» Data for analysis:

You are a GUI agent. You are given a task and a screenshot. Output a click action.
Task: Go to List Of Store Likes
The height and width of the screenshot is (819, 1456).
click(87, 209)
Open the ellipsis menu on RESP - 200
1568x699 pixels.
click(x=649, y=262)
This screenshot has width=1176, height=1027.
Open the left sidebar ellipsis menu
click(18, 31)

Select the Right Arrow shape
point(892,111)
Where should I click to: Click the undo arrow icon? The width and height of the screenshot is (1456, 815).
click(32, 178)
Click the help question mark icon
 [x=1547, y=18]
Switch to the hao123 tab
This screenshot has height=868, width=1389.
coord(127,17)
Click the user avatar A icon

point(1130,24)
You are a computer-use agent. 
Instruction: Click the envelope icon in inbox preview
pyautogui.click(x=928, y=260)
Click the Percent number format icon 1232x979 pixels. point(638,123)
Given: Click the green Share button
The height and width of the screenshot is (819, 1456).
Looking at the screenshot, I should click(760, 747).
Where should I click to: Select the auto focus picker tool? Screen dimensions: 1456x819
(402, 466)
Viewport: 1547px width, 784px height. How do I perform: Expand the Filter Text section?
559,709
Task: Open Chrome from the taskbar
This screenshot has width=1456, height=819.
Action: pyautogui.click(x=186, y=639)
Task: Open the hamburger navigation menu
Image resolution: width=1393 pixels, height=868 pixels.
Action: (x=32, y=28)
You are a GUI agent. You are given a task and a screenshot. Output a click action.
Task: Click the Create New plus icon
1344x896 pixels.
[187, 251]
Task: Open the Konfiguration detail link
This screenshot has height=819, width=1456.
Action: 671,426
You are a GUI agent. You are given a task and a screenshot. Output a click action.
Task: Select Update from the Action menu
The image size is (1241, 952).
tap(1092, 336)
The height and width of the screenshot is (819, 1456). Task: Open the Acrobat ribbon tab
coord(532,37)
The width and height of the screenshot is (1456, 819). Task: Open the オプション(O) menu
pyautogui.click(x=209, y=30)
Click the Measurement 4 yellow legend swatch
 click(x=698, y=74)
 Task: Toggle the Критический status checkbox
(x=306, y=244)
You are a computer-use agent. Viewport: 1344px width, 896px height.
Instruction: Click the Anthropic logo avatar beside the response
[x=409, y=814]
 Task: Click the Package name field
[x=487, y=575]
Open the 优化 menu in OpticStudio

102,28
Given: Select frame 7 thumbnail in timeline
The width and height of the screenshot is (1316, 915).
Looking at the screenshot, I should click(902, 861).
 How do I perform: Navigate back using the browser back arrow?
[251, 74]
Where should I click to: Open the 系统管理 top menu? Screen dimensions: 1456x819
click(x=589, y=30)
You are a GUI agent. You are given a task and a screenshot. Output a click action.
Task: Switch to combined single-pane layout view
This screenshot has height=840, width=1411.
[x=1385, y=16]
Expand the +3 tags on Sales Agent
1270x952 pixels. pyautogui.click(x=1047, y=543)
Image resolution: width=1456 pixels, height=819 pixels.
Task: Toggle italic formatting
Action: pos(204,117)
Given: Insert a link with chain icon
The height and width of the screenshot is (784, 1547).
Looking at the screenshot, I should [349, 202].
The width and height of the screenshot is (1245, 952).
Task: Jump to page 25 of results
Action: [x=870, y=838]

» Directions for this task:
Every entry above needs to be duplicated exactly.

» Solution to this exercise:
You are a GUI agent. You are given a task and a screenshot. Output a click action.
Task: Go to List Of Store Likes
The height and width of the screenshot is (819, 1456).
click(87, 209)
Open the ellipsis menu on RESP - 200
1568x699 pixels.
click(x=649, y=262)
This screenshot has width=1176, height=1027.
Open the left sidebar ellipsis menu
click(18, 31)

Select the Right Arrow shape
point(892,111)
Where should I click to: Click the undo arrow icon? The width and height of the screenshot is (1456, 815).
click(32, 178)
Click the help question mark icon
 [x=1547, y=18]
Switch to the hao123 tab
This screenshot has height=868, width=1389.
coord(127,17)
Click the user avatar A icon

point(1130,24)
You are a computer-use agent. 
Instruction: Click the envelope icon in inbox preview
pyautogui.click(x=928, y=260)
Click the Percent number format icon 1232x979 pixels. point(638,123)
Given: Click the green Share button
The height and width of the screenshot is (819, 1456).
Looking at the screenshot, I should click(760, 747).
Where should I click to: Select the auto focus picker tool? Screen dimensions: 1456x819
(402, 466)
Viewport: 1547px width, 784px height. How do I perform: Expand the Filter Text section?
559,709
Task: Open Chrome from the taskbar
This screenshot has width=1456, height=819.
Action: pyautogui.click(x=186, y=639)
Task: Open the hamburger navigation menu
Image resolution: width=1393 pixels, height=868 pixels.
Action: (x=32, y=28)
You are a GUI agent. You are given a task and a screenshot. Output a click action.
Task: Click the Create New plus icon
1344x896 pixels.
[187, 251]
Task: Open the Konfiguration detail link
This screenshot has height=819, width=1456.
Action: 671,426
You are a GUI agent. You are given a task and a screenshot. Output a click action.
Task: Select Update from the Action menu
The image size is (1241, 952).
tap(1092, 336)
The height and width of the screenshot is (819, 1456). Task: Open the Acrobat ribbon tab
coord(532,37)
The width and height of the screenshot is (1456, 819). Task: Open the オプション(O) menu
pyautogui.click(x=209, y=30)
Click the Measurement 4 yellow legend swatch
 click(x=698, y=74)
 Task: Toggle the Критический status checkbox
(x=306, y=244)
You are a computer-use agent. Viewport: 1344px width, 896px height.
Instruction: Click the Anthropic logo avatar beside the response
[x=409, y=814]
 Task: Click the Package name field
[x=487, y=575]
Open the 优化 menu in OpticStudio

102,28
Given: Select frame 7 thumbnail in timeline
The width and height of the screenshot is (1316, 915).
Looking at the screenshot, I should click(902, 861).
 How do I perform: Navigate back using the browser back arrow?
[251, 74]
Where should I click to: Open the 系统管理 top menu? Screen dimensions: 1456x819
click(x=589, y=30)
You are a GUI agent. You are given a task and a screenshot. Output a click action.
Task: Switch to combined single-pane layout view
This screenshot has height=840, width=1411.
[x=1385, y=16]
Expand the +3 tags on Sales Agent
1270x952 pixels. pyautogui.click(x=1047, y=543)
Image resolution: width=1456 pixels, height=819 pixels.
Task: Toggle italic formatting
Action: pos(204,117)
Given: Insert a link with chain icon
The height and width of the screenshot is (784, 1547).
Looking at the screenshot, I should [349, 202].
The width and height of the screenshot is (1245, 952).
Task: Jump to page 25 of results
Action: [x=870, y=838]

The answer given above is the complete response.